After a few of the ideas I was working on solidifying for this week’s newsletter fell through, I was panicking about what to write about. That is, until I remembered … you don’t need to take this so seriously, just write about something.
I sometimes get bogged down trying to keep all of my newsletters Michigan-centric. It can feel a bit limiting at times, like I’m boxing myself into what already feels like a niche subject to begin with. When I see other great music stackers just randomly pick out a song, artist or album they love on a whim and go long on it, I’m a bit envious of their creative freedom.
Thankfully, I received a prompt from my good Substack buddy Chuck Marshall, who tagged me in a post earlier this week asking me to name my top five favorite artists EVER. The prompt seemed impossible to tackle at that particular moment. Until I reminded myself: STOP TAKING THIS SO SERIOUSLY!
Breaking free from my self-created rusty cage, I spit out my top five artists of all time, which happened to include experimental ambient artist Tim Hecker, whose second album inspired this blog name, some of you might recall. Hecker probably felt a little out of place to some among the other artists I chose, including Substack hero Brad Kyle, who suggested I write a post about who Hecker is and why he’s so important to me. A serious artist making serious music? True, but it was a great prompt for a post I was in need of, so I ran with it.
Casting aside the insecurities about what this newsletter is supposed to be about and whether it’ll find the right audience, I’ve decided to write about Tim Hecker and why his challenging, wide-ranging experimental music resonated with me more than 20 years ago and why I keep coming back to it. And while I’m no Stephan Kunze, Dusty Henry or Tone Glow, I hope you enjoy it … seriously.
Sound Rationale
Back in the early 2000s, my world was turned upside down by a community of music appreciators on the social site Livejournal, which provided a message board-like forum for discussion. The community, Sound Rationale, expanded greatly on how I learned about music at that time, which was primarily through sites like the mostly indie-centric Pitchfork.
To become a member of the exclusive Sound Rationale group, you needed to fill out an application that existing members would then “vote” on by evaluating your music taste. You had to name your top 10 artists, top five albums of all time and favorite artists in at least a half dozen genres, along with a bunch of other super detailed questions about what songs reminded you of certain emotions.
The community’s granular level of music obsession was something I badly wanted to be a part of, but most of the members voted against me joining. It was a tough crowd and my taste was too indie. Too Rolling Stone. It felt humiliating, but also exhilarating to realize just how much I didn’t know and how much music I hadn’t yet discovered.
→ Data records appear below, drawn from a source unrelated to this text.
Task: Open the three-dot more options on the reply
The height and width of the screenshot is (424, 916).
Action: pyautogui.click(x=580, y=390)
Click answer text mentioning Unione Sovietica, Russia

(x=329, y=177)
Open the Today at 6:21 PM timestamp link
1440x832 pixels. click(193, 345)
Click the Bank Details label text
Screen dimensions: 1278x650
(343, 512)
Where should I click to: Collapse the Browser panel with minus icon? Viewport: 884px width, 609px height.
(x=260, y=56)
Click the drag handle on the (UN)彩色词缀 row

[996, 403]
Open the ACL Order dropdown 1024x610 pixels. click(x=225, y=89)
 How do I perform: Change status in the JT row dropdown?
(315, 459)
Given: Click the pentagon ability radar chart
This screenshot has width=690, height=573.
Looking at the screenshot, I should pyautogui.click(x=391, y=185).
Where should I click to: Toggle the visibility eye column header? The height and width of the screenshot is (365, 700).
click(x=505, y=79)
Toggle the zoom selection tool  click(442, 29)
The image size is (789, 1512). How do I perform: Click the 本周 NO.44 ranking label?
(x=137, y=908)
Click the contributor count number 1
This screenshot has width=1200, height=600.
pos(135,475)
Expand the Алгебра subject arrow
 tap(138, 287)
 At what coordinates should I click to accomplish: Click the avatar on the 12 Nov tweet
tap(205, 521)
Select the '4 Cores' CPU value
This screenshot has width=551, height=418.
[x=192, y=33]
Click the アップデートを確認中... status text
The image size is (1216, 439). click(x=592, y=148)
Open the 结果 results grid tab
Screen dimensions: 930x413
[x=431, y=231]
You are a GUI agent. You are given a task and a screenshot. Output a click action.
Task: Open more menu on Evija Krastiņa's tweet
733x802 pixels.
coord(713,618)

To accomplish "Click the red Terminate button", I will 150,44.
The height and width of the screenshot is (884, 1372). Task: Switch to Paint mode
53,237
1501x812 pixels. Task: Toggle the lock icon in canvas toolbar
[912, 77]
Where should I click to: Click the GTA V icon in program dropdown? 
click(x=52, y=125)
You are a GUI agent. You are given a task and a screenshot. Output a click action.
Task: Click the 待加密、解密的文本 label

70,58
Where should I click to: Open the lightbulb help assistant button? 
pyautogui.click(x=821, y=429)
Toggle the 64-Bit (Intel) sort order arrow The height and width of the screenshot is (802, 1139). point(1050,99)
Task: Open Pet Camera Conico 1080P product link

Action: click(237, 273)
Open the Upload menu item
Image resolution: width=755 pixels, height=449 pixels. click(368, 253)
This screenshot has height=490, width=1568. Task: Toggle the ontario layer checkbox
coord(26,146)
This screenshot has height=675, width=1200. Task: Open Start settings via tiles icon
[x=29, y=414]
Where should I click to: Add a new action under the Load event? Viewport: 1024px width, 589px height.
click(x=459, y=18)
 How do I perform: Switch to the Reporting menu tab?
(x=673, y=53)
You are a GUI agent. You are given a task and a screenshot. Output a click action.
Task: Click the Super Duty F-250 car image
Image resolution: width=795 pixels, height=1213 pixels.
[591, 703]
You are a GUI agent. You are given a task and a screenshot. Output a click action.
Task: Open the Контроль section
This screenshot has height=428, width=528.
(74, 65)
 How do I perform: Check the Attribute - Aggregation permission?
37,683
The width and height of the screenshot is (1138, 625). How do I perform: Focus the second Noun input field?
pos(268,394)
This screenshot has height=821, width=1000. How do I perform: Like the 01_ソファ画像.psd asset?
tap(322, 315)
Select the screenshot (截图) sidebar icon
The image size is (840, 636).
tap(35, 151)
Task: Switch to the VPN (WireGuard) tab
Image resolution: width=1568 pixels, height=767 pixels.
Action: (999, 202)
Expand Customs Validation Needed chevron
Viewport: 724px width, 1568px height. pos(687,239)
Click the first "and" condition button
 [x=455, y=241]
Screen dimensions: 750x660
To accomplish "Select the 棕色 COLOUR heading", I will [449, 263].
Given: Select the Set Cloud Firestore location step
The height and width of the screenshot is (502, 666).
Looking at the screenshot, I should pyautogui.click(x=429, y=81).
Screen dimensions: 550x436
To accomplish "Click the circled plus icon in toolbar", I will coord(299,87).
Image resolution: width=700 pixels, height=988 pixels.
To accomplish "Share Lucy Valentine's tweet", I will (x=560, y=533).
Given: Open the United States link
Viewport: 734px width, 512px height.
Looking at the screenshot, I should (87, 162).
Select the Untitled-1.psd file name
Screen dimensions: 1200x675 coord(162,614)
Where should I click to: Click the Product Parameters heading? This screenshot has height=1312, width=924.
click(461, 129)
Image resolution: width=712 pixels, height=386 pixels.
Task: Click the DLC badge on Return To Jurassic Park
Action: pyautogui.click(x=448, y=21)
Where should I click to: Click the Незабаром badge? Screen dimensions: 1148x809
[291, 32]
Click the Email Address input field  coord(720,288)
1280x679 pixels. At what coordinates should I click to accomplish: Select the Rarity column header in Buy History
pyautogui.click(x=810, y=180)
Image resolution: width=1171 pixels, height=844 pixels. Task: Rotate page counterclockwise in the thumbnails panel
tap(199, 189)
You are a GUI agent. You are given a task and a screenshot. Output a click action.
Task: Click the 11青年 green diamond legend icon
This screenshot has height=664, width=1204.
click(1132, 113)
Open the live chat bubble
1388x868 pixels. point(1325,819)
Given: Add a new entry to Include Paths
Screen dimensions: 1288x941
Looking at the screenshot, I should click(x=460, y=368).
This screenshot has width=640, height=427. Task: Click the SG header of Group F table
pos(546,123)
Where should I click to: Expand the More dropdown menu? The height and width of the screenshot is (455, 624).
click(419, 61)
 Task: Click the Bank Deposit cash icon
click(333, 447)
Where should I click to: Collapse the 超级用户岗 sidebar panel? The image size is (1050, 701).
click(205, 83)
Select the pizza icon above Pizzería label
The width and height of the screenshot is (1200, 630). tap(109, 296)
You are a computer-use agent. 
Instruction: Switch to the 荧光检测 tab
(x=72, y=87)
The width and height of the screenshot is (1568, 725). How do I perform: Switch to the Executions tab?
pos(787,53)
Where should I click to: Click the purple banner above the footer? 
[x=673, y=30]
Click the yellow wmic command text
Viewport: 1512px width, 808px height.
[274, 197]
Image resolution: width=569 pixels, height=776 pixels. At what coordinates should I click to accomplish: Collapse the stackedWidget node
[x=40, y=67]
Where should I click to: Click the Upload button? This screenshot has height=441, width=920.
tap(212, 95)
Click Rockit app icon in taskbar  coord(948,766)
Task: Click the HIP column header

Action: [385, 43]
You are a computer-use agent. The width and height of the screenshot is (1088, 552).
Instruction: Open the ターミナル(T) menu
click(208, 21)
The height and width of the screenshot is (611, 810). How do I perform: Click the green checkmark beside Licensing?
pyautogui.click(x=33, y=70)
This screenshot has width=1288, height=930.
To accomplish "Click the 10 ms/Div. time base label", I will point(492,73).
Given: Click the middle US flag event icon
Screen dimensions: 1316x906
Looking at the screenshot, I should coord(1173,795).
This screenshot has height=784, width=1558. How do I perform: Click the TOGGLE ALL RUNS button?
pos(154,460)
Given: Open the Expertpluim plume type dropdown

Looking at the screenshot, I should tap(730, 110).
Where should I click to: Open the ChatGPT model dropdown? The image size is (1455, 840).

I needed to branch out, level up and listen to other genres, they said.
So I did, and while some of the members of that listening community were pretty harsh, plenty of others were happy to help expand my taste, building a base with essential artists to check out in genres like jazz, soul, country, southern rap and especially ambient music -- genres I dove into and gained great appreciation for in the decades that followed.
Beyond the obvious starting points of Brian Eno’s essential ambient series and Aphex Twin’s’ monumental album Selected Ambient Works Volume II, a couple of the members I trusted most during that time sang the praises of other foundational ambient and experimental electronic artists like Windy & Carl, GAS, The Orb and Oval, along with a budding Canadian experiment ambient artist named Tim Hecker, who was beginning to find his footing after previously making music under his techno-leaning moniker Jetone. While these artists would all come to hold a special place in my heart, Hecker was the artist whose career I would watch mature and flourish as my taste in the genre expanded. In some ways, it feels like we’ve been on this journey of discovery and constant evolution together.
A new discovery
After hunting down the only Hecker album I could find at my local record store, a CD of his third album Mirages, I was immediately drawn in by the hissing fog of static and white noise; a seemingly neverending rumble of feedback and intermittent buzzing, pulsating noise. It was eerie but oddly comforting to my young ears. It sounded like My Bloody Valentine with the backdrop of a lonely city at night -- a mood that accompanied the album cover’s saturation of green fluorescent lights contrasting the pitch dark sky.
Moods shifted from one indecipherable track of processed noise to the next, until the album’s 10-minute epic closer Incurably Optimistic!, where guest guitarist David Bryant added some of the most beautiful crackling feedback I had ever heard to accompany a gloomy organ melody until both cut out like a lost radio signal. As a sad, college-aged young man lacking direction as I aimlessly sent letters to prospective employers at newspapers across the state begging them to hire me, it felt like the life soundtrack I had been searching for. I had to hear more.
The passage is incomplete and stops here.